Input data Block Start

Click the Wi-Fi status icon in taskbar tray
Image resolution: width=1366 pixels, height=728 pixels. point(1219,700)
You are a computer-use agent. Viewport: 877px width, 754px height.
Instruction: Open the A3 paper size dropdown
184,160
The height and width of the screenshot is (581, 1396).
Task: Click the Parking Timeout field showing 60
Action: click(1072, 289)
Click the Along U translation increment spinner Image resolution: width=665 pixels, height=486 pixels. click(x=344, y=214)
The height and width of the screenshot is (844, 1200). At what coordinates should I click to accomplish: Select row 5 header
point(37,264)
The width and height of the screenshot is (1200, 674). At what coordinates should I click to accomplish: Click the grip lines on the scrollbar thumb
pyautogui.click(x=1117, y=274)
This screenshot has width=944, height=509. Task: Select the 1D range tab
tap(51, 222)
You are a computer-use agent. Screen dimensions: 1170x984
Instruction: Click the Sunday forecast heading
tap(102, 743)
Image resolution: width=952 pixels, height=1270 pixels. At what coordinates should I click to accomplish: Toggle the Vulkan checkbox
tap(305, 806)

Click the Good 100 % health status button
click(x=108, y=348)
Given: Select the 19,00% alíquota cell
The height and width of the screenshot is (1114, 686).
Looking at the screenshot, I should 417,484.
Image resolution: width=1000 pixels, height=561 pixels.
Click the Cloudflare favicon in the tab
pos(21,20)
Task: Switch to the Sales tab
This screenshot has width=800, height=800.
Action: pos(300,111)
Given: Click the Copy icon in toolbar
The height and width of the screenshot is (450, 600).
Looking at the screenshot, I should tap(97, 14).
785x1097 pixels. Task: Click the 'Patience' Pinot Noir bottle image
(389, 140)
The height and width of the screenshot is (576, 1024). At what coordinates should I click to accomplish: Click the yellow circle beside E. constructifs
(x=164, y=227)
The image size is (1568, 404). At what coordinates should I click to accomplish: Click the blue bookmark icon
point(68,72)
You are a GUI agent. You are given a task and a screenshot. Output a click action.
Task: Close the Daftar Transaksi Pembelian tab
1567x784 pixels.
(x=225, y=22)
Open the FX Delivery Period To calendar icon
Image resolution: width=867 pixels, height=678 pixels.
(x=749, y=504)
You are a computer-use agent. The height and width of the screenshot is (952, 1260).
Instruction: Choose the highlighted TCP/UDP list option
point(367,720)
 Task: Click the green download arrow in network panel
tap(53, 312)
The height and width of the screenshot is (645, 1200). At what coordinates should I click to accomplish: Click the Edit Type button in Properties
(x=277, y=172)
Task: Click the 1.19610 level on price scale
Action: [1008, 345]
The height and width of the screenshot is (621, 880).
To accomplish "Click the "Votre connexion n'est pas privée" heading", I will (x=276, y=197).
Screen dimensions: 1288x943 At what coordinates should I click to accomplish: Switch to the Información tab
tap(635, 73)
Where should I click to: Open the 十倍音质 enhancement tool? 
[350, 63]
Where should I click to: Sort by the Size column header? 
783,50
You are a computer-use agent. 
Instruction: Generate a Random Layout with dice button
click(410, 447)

Input data Block End

Word for word, restate the lines above from the line containing "Click the Along" through the line containing "Image resolution: width=1000", with both included and nothing else.

Click the Along U translation increment spinner Image resolution: width=665 pixels, height=486 pixels. click(x=344, y=214)
The height and width of the screenshot is (844, 1200). At what coordinates should I click to accomplish: Select row 5 header
point(37,264)
The width and height of the screenshot is (1200, 674). At what coordinates should I click to accomplish: Click the grip lines on the scrollbar thumb
pyautogui.click(x=1117, y=274)
This screenshot has width=944, height=509. Task: Select the 1D range tab
tap(51, 222)
You are a computer-use agent. Screen dimensions: 1170x984
Instruction: Click the Sunday forecast heading
tap(102, 743)
Image resolution: width=952 pixels, height=1270 pixels. At what coordinates should I click to accomplish: Toggle the Vulkan checkbox
tap(305, 806)

Click the Good 100 % health status button
click(x=108, y=348)
Given: Select the 19,00% alíquota cell
The height and width of the screenshot is (1114, 686).
Looking at the screenshot, I should 417,484.
Image resolution: width=1000 pixels, height=561 pixels.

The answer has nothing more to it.